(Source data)
☆ ☆ ☆ ☆
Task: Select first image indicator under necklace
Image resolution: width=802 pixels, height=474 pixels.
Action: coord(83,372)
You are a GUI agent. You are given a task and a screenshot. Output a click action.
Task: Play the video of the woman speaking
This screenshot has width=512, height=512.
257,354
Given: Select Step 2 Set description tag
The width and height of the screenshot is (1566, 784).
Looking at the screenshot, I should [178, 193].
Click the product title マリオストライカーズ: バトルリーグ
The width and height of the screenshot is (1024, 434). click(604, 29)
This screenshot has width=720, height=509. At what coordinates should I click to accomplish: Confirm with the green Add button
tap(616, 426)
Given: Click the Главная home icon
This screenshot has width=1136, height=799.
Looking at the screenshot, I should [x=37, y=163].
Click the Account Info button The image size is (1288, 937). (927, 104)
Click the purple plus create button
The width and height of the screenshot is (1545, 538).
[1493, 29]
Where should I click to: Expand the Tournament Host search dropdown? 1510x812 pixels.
☆ ☆ ☆ ☆
◆ **WORK TO BE COMPLETED**
With the line that contains "This screenshot has width=512, height=512." as the start, output every line through the end of the entries exactly. Add no other lines.

◆ **RESPONSE TO THIS EXERCISE**
This screenshot has width=512, height=512.
257,354
Given: Select Step 2 Set description tag
The width and height of the screenshot is (1566, 784).
Looking at the screenshot, I should [178, 193].
Click the product title マリオストライカーズ: バトルリーグ
The width and height of the screenshot is (1024, 434). click(604, 29)
This screenshot has width=720, height=509. At what coordinates should I click to accomplish: Confirm with the green Add button
tap(616, 426)
Given: Click the Главная home icon
This screenshot has width=1136, height=799.
Looking at the screenshot, I should [x=37, y=163].
Click the Account Info button The image size is (1288, 937). (927, 104)
Click the purple plus create button
The width and height of the screenshot is (1545, 538).
[1493, 29]
Where should I click to: Expand the Tournament Host search dropdown? 1510x812 pixels.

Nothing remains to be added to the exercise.